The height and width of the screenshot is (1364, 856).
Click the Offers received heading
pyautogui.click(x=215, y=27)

· · ·

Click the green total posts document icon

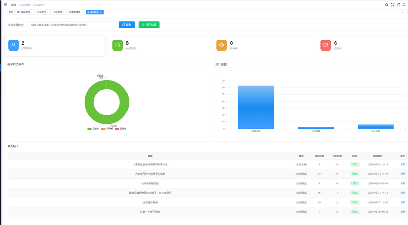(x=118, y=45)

· · ·

• TASK DETAILS: Rewrite the stretch of the listing from the line containing "The height and" through the line containing "pyautogui.click(x=215, y=27)", replacing "heading" with "title" and leaving everything else unchanged.

• FULL RESPONSE:
The height and width of the screenshot is (1364, 856).
Click the Offers received title
pyautogui.click(x=215, y=27)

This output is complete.